Perubahan yang terjadi dalam
masyarakat meliputi hal-hal yang sifatnya sangat kompleks. Ketika suatu
perubahan terjadi maka akan menimbulkan perubahan-perubahan lainnya. Dari perubahan
yang sifatnya sangat dasar yaitu perubahan pada kebudayaan material akan
mempengaruhi pada tingkah laku, kemudian dari perubahan pola prilaku tersebut
akan berpengaruh pada perubahan sistem ide atau sistem gagasan.

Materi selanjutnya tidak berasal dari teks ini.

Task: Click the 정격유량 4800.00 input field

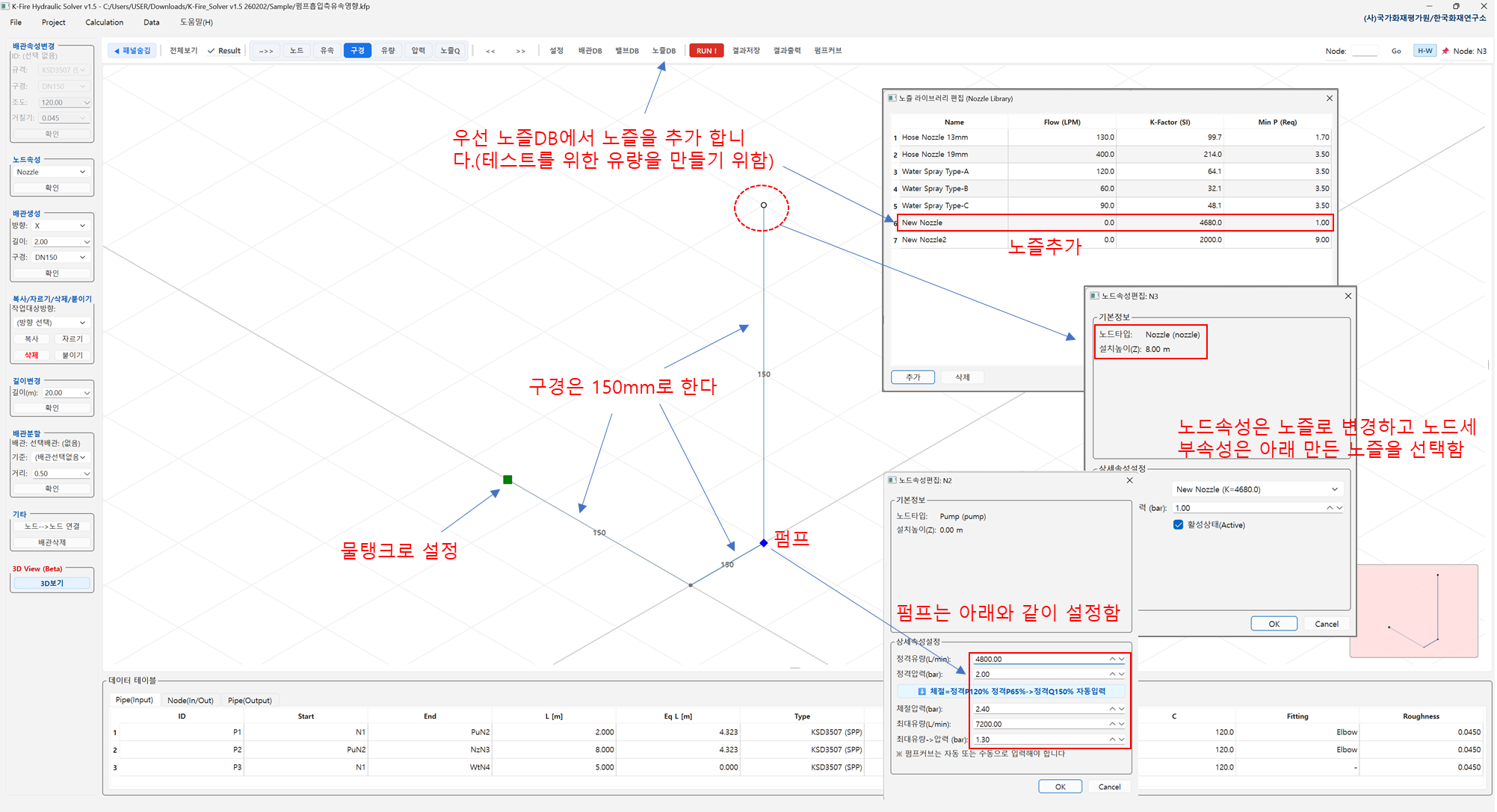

Perubahan pada kebudayaan materil
akan nampak jelas pada perubahan wujud atau bentuk, dimana perubahan ini
biasanya terjadi dengan adanya penemuan baru ataupun melalui cara inovasi.
Perubahan ini termasuk perubahan yang waktunya relatif cepat (revolusi).
Contohnya seperti perbahan bentuk dari yang sederhana kearah bentuk-bentuk yang
bervariasi atau beragam, dari alat-alat tradisional ke mesin modern, dan
sebagainya.
Perubahan wujud kebudayaan yang
berikutnya adalah perubahan pada pola prilaku atau system tindakan. Perubahan
ini terjadi tidak lepas dari pengaruh adanya perubahan pada wujud kebudayaan
materi. System tindakan manusia yang bergeser disebabkan karena adanya perubahan
pada alat-alat budaya yang digunakannya. Sebgai contoh pola prilaku petani
setelah ditemukannya mesin traktor, mereka tidak perlu lagi bangun pagi-pagi
pergi kesawah untuk mencangkul sawahnya. Para petani sekarang bisa mengarap
sawahnya disiang hari dengan menggunakan traktor.
Pola prilaku manusia yang telah
bergeser dari sebelumnya juga akan berpengaruh pada perubahan cara berfikirnya,
ideologi, maupun pandangan mengenai hidupnya. Perubahan ini sifatnya sangat
mendasar seehingga memerlukan jangka waktu yang relative lama (evolusi) untuk
mencapai sebuah perubahan. Secara kasat mata perubahan ini tidak terlihat jelas
seperti pada perubahan-perubahan lainnya. Diperlukan sudut pandang subjektif
dari berbgai individu maupun masyarakat untuk mendapatkan data yang jelas
sehingga dapat menjelaskan bahwa dalam suatu masyarakat telah terjadi perubahan
system ide atau gagasan. System ide atau gagasan ini meliputi makna-makna dari
suatu barang simbolik, pola pikir individu, dan keterbukaan individu terhadap budaya-budaya
baru.
Dari ketiga wujud budaya tersebut,
saya belajar untuk menginterpretasikan melalui bentuk-bentuk perubahan yang
terjadi dalam lingkungan sekitar saya
yaitu kampus dan masyarakat umum. Salah satu yang menjadi analisis saya
yaitu perubahan bentuk (materil), pola prilaku, motivasi, dan makna dalam
pemakaian jilbab dengan menggunakan Teori Fungsionalis oleh William F. Ogburn.
2.
Perubahan
Mode Jilbab Mempengaruhi Fungsinya (Kasus)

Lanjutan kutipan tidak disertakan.